Grande Encyclopédie Larousse 1971-1976Éd. 1971-1976
L

Liszt (Franz) (suite)

Malgré la recommandation de Metternich, Luigi Cherubini refuse à Franz l’entrée au Conservatoire, dont il est directeur, arguant d’une prétendue impossibilité d’admettre un élève étranger, ce qui recouvre sans doute des motifs plus obscurs. Car, lorsque le jeune musicien voudra faire représenter à l’Opéra un Don Sanche ou le Château d’amour de sa composition, après avoir pris des leçons avec Ferdinando Paer (1771-1839), il s’y opposera encore. C’est avec Anton Reicha (1770-1836), musicien d’une étonnante originalité, qui enseigna également Berlioz, Gounod et Franck, que Liszt parachève ses études. Mais sa vie de concertiste se partage durant ces années entre les concerts en public ou dans les salons ultras de Paris et les tournées en France, en Angleterre et en Suisse. En 1825, Don Sanche est représenté trois fois à l’Opéra, malgré Cherubini. Cette vie singulièrement brillante est soudain ternie par une catastrophe : Adam List meurt à Boulogne en 1827, au retour d’une troisième tournée en Angleterre.
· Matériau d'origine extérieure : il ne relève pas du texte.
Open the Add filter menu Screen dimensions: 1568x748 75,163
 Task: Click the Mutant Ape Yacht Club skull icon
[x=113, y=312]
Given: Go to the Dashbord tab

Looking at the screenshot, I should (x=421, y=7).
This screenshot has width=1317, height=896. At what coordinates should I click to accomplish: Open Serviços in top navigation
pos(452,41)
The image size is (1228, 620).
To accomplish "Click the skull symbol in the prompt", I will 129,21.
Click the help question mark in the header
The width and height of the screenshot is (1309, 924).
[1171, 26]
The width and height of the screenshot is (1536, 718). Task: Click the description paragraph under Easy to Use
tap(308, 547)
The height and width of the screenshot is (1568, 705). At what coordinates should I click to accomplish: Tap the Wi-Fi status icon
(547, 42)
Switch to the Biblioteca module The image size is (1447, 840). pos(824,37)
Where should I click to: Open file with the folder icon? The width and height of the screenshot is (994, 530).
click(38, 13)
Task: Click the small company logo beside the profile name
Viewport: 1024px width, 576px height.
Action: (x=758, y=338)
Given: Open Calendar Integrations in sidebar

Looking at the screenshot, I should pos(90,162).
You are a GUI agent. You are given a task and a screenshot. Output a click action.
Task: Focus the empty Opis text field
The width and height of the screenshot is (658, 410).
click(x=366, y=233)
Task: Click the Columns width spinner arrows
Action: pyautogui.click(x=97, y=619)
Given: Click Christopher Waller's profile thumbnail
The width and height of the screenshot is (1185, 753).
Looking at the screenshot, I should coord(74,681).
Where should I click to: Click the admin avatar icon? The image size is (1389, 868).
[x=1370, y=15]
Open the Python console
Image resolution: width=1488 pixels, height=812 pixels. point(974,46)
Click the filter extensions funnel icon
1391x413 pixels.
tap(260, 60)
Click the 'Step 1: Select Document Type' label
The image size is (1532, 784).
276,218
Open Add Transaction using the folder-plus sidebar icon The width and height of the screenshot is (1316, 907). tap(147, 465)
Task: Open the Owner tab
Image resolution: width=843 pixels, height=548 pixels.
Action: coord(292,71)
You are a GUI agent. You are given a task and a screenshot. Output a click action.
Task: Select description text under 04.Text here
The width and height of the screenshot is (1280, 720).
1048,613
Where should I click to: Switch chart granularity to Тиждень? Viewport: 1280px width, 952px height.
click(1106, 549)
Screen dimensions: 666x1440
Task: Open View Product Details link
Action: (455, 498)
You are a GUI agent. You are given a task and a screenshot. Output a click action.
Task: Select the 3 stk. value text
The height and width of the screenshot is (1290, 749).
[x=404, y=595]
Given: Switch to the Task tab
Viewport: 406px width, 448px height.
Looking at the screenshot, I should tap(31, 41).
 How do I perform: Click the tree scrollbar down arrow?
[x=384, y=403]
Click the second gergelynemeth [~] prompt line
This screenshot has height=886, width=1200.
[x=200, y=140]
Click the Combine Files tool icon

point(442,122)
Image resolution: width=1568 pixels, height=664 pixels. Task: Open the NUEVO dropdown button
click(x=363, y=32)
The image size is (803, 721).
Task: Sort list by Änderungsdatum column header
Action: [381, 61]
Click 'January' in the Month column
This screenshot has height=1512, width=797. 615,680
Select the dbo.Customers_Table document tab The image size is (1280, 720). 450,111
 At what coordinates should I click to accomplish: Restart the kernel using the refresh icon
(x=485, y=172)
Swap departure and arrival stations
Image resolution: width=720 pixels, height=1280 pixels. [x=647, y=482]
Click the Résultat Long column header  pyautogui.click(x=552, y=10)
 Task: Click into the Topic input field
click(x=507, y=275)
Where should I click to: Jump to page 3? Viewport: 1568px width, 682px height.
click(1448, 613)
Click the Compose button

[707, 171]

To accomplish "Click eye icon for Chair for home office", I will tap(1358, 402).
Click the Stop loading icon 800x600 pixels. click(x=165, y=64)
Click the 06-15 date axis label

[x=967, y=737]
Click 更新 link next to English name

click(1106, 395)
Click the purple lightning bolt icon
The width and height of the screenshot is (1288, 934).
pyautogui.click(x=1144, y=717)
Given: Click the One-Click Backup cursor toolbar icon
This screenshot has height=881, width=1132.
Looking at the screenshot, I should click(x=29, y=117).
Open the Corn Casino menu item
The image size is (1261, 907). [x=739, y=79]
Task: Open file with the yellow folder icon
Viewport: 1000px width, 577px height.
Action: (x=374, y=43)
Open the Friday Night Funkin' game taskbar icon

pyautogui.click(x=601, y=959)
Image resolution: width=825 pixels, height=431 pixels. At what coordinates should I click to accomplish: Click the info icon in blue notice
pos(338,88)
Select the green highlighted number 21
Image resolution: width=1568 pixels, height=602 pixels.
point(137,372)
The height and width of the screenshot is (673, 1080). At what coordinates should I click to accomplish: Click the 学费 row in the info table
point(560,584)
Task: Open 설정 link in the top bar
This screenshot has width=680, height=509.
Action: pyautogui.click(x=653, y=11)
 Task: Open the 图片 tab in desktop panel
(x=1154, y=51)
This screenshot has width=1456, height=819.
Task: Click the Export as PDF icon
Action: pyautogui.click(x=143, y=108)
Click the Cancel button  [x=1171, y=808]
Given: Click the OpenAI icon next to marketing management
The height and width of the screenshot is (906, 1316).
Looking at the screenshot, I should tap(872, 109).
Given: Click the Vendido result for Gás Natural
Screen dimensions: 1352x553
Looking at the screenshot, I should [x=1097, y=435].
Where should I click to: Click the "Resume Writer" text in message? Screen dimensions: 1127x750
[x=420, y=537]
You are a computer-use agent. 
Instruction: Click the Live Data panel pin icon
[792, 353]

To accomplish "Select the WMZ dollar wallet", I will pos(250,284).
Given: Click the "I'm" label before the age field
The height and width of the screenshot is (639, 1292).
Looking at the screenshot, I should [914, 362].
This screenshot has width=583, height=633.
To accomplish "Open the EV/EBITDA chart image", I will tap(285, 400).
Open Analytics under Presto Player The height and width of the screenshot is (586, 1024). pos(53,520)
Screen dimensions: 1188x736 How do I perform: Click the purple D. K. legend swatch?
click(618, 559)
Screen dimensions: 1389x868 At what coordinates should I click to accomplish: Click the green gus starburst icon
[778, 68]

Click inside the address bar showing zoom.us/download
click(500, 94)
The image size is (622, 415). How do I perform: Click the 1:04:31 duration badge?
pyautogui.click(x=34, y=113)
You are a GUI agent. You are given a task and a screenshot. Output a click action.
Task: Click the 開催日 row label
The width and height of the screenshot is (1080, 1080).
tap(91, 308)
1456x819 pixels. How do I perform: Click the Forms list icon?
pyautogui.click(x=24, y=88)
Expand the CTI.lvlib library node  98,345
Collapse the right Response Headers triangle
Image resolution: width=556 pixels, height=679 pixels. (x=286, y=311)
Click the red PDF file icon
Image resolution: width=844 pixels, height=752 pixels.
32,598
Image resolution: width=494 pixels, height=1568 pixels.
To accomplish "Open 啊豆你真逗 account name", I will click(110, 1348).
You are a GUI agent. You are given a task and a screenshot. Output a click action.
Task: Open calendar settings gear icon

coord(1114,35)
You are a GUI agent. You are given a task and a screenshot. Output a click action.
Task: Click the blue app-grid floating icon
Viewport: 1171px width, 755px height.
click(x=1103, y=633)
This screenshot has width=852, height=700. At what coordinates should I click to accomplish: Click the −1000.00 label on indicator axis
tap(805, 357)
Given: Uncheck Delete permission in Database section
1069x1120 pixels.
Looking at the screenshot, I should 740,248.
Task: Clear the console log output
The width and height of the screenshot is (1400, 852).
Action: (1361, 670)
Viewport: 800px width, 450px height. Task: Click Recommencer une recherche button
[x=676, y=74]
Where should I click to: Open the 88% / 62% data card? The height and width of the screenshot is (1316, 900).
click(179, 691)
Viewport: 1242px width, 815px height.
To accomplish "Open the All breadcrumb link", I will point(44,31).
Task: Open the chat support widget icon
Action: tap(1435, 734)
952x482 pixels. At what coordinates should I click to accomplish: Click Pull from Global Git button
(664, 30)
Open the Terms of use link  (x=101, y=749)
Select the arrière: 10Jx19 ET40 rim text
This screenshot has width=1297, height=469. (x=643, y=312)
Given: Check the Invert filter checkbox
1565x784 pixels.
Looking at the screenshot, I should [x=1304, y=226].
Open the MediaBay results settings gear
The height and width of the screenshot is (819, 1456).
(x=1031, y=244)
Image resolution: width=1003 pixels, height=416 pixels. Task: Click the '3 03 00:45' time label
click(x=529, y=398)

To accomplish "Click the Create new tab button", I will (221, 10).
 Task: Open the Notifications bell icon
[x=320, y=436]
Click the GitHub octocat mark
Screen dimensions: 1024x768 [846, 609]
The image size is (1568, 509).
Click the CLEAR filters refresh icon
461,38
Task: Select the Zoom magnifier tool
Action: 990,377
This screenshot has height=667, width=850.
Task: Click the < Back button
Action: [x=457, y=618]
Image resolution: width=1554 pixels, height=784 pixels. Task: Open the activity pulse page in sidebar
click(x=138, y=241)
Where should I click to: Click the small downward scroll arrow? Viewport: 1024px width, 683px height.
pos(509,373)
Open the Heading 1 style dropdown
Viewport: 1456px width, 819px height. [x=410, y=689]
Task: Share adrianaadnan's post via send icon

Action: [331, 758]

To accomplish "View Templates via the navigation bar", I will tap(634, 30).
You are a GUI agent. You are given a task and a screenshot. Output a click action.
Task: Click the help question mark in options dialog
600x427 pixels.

À seize ans, Liszt prend en main son existence et celle de sa mère ; il vit des leçons qu’il donne, tombe amoureux de la fille du comte de Saint-Cricq, son élève Caroline, se fait mettre dehors par le comte, traverse une crise mystique où il manque devenir prêtre et se mêle à l’étonnante vie artistique française des années 30 : les concerts de Chopin et de Paganini, la Symphonie fantastique de Berlioz, le Nohant de George Sand. À tous ces artistes il fait ce don d’amitié qu’il possède à un degré si rare, et de la comtesse Marie d’Agoult (1805-1876) il fait sa maîtresse. La situation irrégulière de la comtesse et le métier de virtuose vont faire des treize années qui commencent maintenant un perpétuel voyage.


Les années de pèlerinage

1835-1837 : Marie quitte son époux et sa fille pour rejoindre Franz en Suisse. Leur première fille, Blandine (1835-1862), naît à Genève, où Liszt enseigne au Conservatoire pendant deux ans ; puis il revient à Paris se mesurer avec Sigismund Thalberg (1812-1871), son grand rival en virtuosité. Cosima naît en 1837, après un séjour à Nohant.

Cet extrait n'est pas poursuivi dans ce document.